Increasing evidence from animal studies shows that nutritional insults during development can lead to adverse health in later life. Altered patterns of DNA methylation is a potential mechanism for this programming effect because when DNA is methylated, gene expression is usually repressed. Folate is a major methyl donor so folate depletion in early life may affect DNA methylation and gene expression, leading to increased risk of disease throughout life (1,2) . We have reported that maternal folate depletion influences methylation in the fetal mouse gut (3) . Here we investigated the effects on adult offspring of maternal folate depletion and/or high dietary fat intake post-weaning on gene-specific methylation in the mouse proximal small intestine (SI). Female C57BL/6J mice were randomly assigned to folate-adequate (FA, 2mg/kg) or folate-depleted (FD, 0.4mg/kg) diets 4 weeks prior to mating and assigned diets were maintained during pregnancy and lactation. At weaning, offspring were randomised to a low fat (LF, 5%) or a high fat (HF, 20%) diet. Allocated diets were continued for 6 months when proximal SI samples were collected and snap frozen. DNA was extracted and gene-specific DNA methylation was quantified at ten loci within 6 genes (Esr1, Igf2-DMR1, Slc39a4CGI1 & -CGI2, p16, Obfc2a-amp1, -amp2 & -amp3, and Ppm1k-amp1 & -amp2) by Pyrosequencing. There were no significant effects of maternal folate supply on methylation at any of the loci investigated (n = 24 for FA, n = 24 for FD diet, ANOVA, p >0.05).
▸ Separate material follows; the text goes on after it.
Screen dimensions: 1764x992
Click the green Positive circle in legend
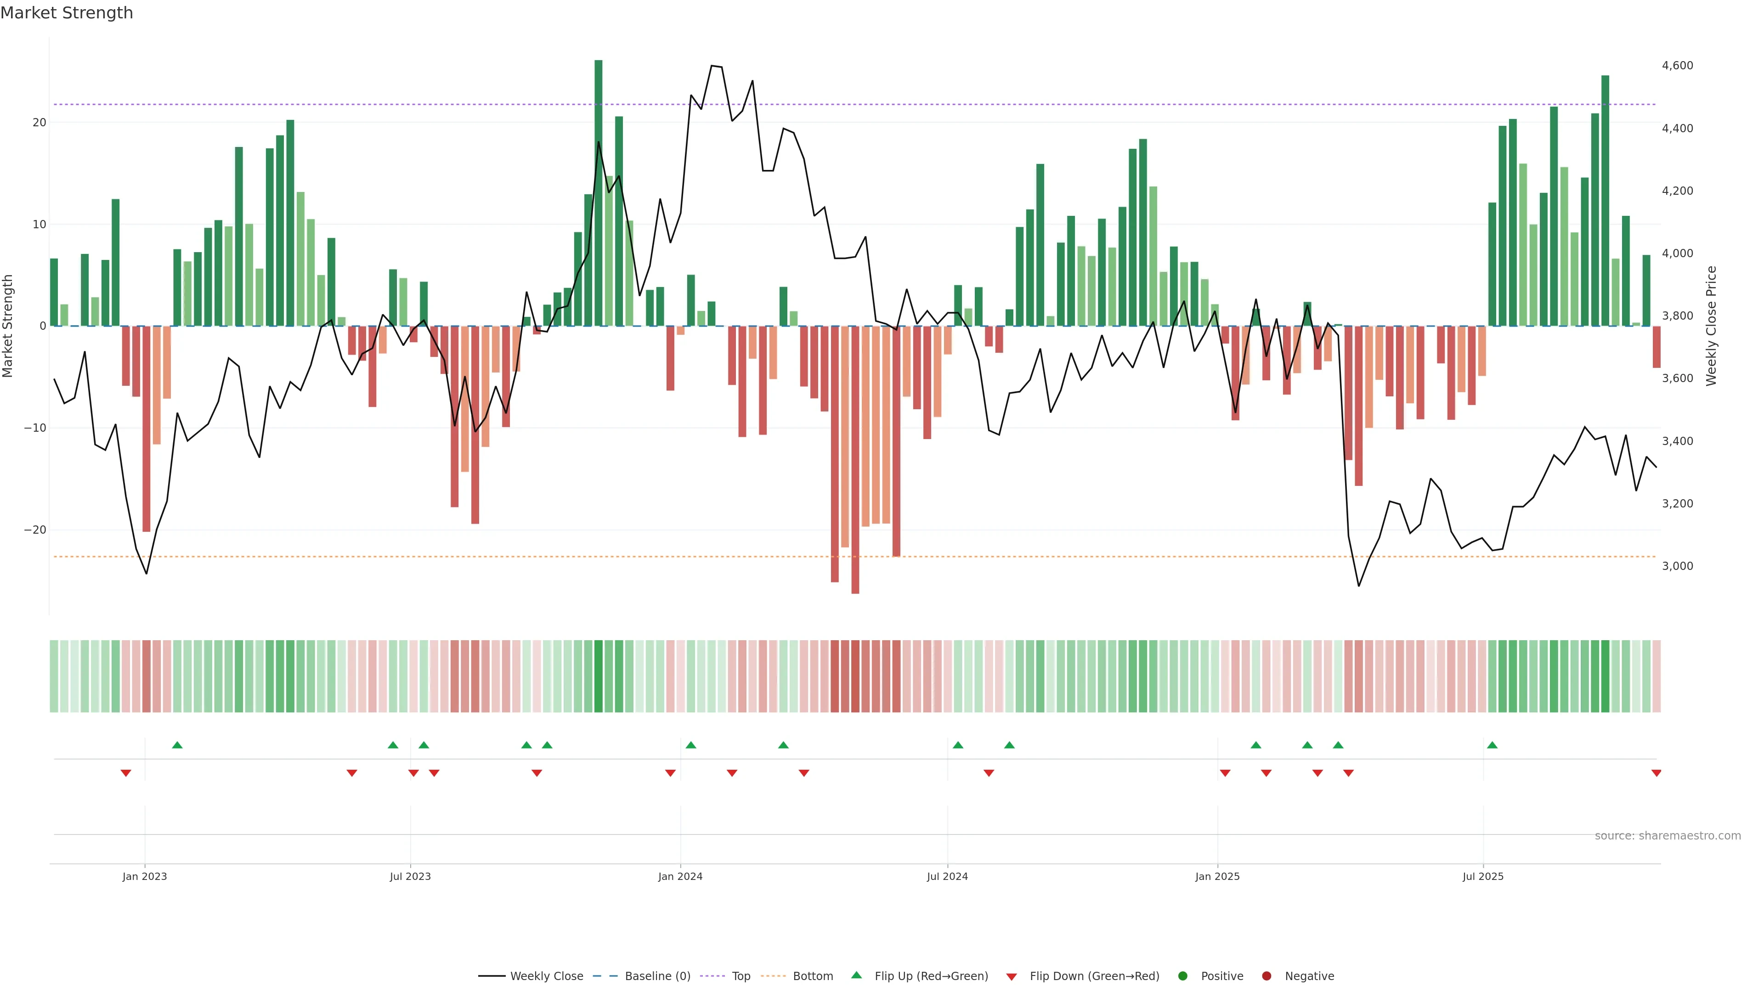[x=1183, y=976]
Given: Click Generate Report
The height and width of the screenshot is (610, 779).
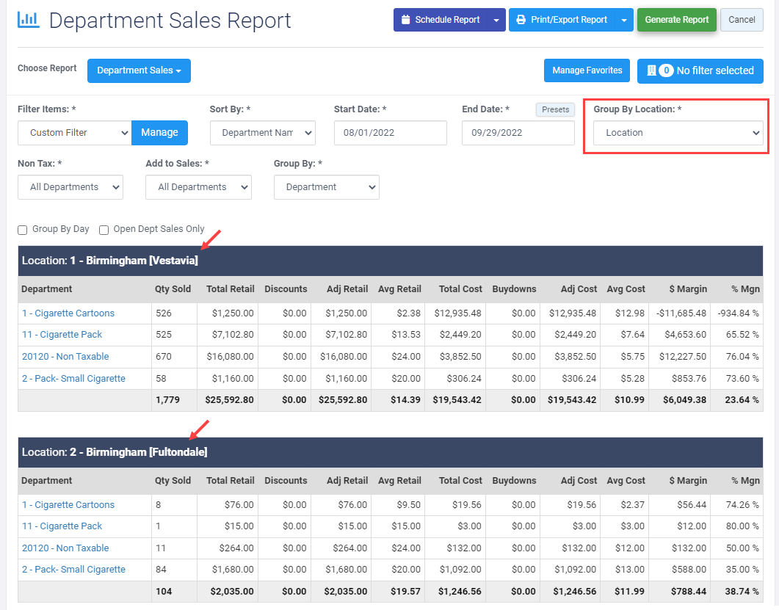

However, as summarised in the table, methylation at all 9 CpGs and overall mean methylation across all nine CpGs in Slc39a4-CGI1 was significantly lower in DNA from mice fed the HF diet (n = 24 for LF, n = 24 for HF diet, ANOVA, p <0.05). Conversely, methylation at CpGs 3, 4, 5 and mean methylation across all nine CpGs at Obfc2a-amp1, CpGs 1, 4, 6, and overall mean across all nine CpGs at Obfc2a-amp2 were higher in the HF group. Similarly, higher methylation was found at CpGs 2, 4 and mean methylation across all five CpGs in p16; CpGs 1, 2, 4 and overall mean across all four CpGs in Ppm1k-amp1, and CpGs 2, 5, 7 and mean methylation across all seven CpGs in Ppm1k-amp2 in the HF group (ANOVA, p <0.05).